- _READING PASSAGE_
T1590.005: IP Addresses
Adversaries may gather the victim's IP addresses that can be used during targeting. Public IP addresses may be allocated to organizations by block, or a range of sequential addresses. Information about assigned IP addresses may include a variety of details, such as which IP addresses are in use. IP addresses may also enable an adversary to derive other details about a victim, such as organizational size, physical location(s), Internet service provider, and or where/how their publicly-facing infrastructure is hosted.
Adversaries may gather this information in various ways, such as direct collection actions via Active Scanning or Phishing for Information. Information about assigned IP addresses may also be exposed to adversaries via online or other accessible data sets (ex: Search Open Technical Databases).[1][2][3] Gathering this information may reveal opportunities for other forms of reconnaissance (ex: Active Scanning or Search Open Websites/Domains), establishing operational resources (ex: Acquire Infrastructure or Compromise Infrastructure), and/or initial access (ex: External Remote Services).
Analyst context for executives and security teams
IP address discovery matters because public address ranges often define the first map an adversary builds of an organization before attempting scanning, infrastructure preparation, or access to exposed services. For leaders, the practical issue is not that IP addresses are secret; it is whether the organization knows what its public IP footprint reveals and can prove that exposed infrastructure is inventoried, owned, and monitored.
Executive priority
Treat this as an external attack-surface governance issue. Security leaders should ask whether public IP ranges, hosted infrastructure, and externally reachable services are current in asset inventories and whether changes are reviewed before they create unmanaged exposure. This also supports audit and incident readiness: when reconnaissance is suspected, teams need authoritative IP ownership, hosting, DNS, and service context quickly.
Technical view
This is a PRE-platform reconnaissance sub-technique under Gather Victim Network Information. ATT&CK provides no official detection text, but relationship context includes DET0815 and mitigation M1056 Pre-compromise. SOC and IR teams should validate visibility around public IP ownership, DNS/passive DNS exposure, external service enumeration, and inbound scanning against known address ranges. Because much collection can occur through public datasets such as WHOIS, DNS Dumpster, and passive DNS, internal telemetry alone will not show the full activity.
Likely telemetry
- Authoritative external asset inventory for public IP ranges and cloud/hosting assignments
- WHOIS/RIR allocation and registration records
- DNS and passive DNS records tied to public infrastructure
- External attack-surface management or approved scanning results
- Firewall, IDS/IPS, netflow, and web access logs for inbound reconnaissance against public IPs
Detection direction
- Start by validating the organization’s known public IP ranges against public records and passive DNS sources; gaps are often more important than alerts.
- Tune detections for unusual or repeated inbound enumeration across public ranges while accounting for benign internet scanning, search engines, researchers, and approved vulnerability scanning.
- Correlate IP-address-focused reconnaissance with related ATT&CK context: Active Scanning, Search Open Technical Databases, Search Open Websites/Domains, Acquire Infrastructure, Compromise Infrastructure, and External Remote Services.
- Use DET0815 as the ATT&CK-linked detection strategy reference, but require local implementation details because no official detection logic is supplied in the object.

- _GOAL A_
Update the passage on IP address reconnaissance between "- Tune detections" and "approved vulnerability scanning.", inclusive, changing "search engines" to "web crawlers".
- _GOAL B_
Write what comes next in the passage on IP address reconnaissance, picking up after its final line.

[Records on locating elements on screens]
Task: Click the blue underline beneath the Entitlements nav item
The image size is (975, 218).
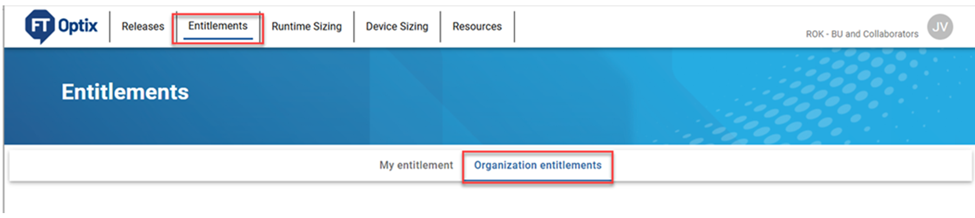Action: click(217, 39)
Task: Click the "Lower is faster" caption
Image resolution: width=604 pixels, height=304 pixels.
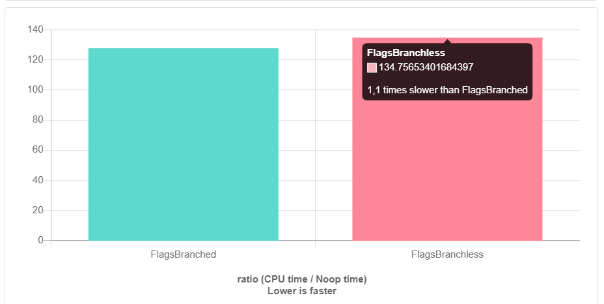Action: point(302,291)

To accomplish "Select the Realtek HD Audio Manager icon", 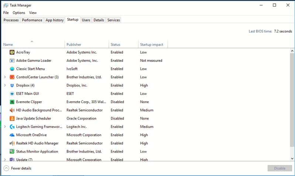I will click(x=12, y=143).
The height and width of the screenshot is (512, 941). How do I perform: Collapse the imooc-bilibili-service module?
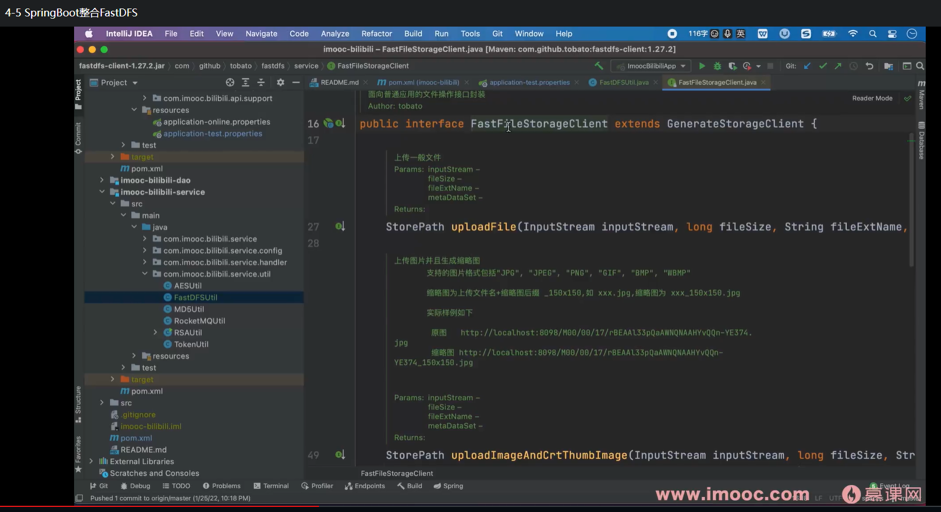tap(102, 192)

- _EXPECTED OUTPUT A_
- Tune detections for unusual or repeated inbound enumeration across public ranges while accounting for benign internet scanning, web crawlers, researchers, and approved vulnerability scanning.

- _EXPECTED OUTPUT B_
- Preserve context on which public IPs host critical services so SOC triage can distinguish low-value noise from reconnaissance touching business-critical exposure.
Mitigation priorities
- Implement M1056 Pre-compromise measures by reducing unnecessary public information and external exposure where practical.
- Maintain an authoritative inventory of public IP ranges, hosted services, DNS mappings, and responsible owners.
- Regularly compare internal inventories with public datasets to identify unknown, abandoned, or misattributed infrastructure.
- Prioritize hardening and monitoring of exposed services that could support follow-on initial access, including externally reachable remote services.
- Prepare IR playbooks that can quickly answer who owns an IP, what it hosts, whether it is monitored, and what recent inbound activity occurred.
Analyst notes and limits
Relationship context shows use by Magic Hound, HAFNIUM, and Andariel, but this should be interpreted as evidence that the behavior is relevant to known threat reporting, not as proof of current targeting. The main decision value is improving external attack-surface awareness before reconnaissance becomes exploitation.
ATT&CK does not provide official detection guidance for this object, and much of the activity may occur entirely through public sources outside defender-controlled telemetry. Local asset ownership, DNS, hosting, logging, and exposure data are required to assess coverage.
IP Addresses
Adversaries may gather the victim's IP addresses that can be used during targeting. Public IP addresses may be allocated to organizations by block, or a range of sequential addresses. Information about assigned IP addresses may include a variety of details, such as which IP addresses are in use. IP addresses may also enable an adversary to derive other details about a victim, such as organizational size, physical location(s), Internet service provider, and or where/how their publicly-facing infrastructure is hosted.
Adversaries may gather this information in various ways, such as direct collection actions via Active Scanning or Phishing for Information. Information about assigned IP addresses may also be exposed to adversaries via online or other accessible data sets (ex: Search Open Technical Databases).[1][2][3] Gathering this information may reveal opportunities for other forms of reconnaissance (ex: Active Scanning or Search Open Websites/Domains), establishing operational resources (ex: Acquire Infrastructure or Compromise Infrastructure), and/or initial access (ex: External Remote Services).
How security teams should use this page
Treat this object as behavior context, not an attribution claim. Validate the related groups, software, data sources, and mitigations against official ATT&CK relationships and your own telemetry before making control-coverage decisions.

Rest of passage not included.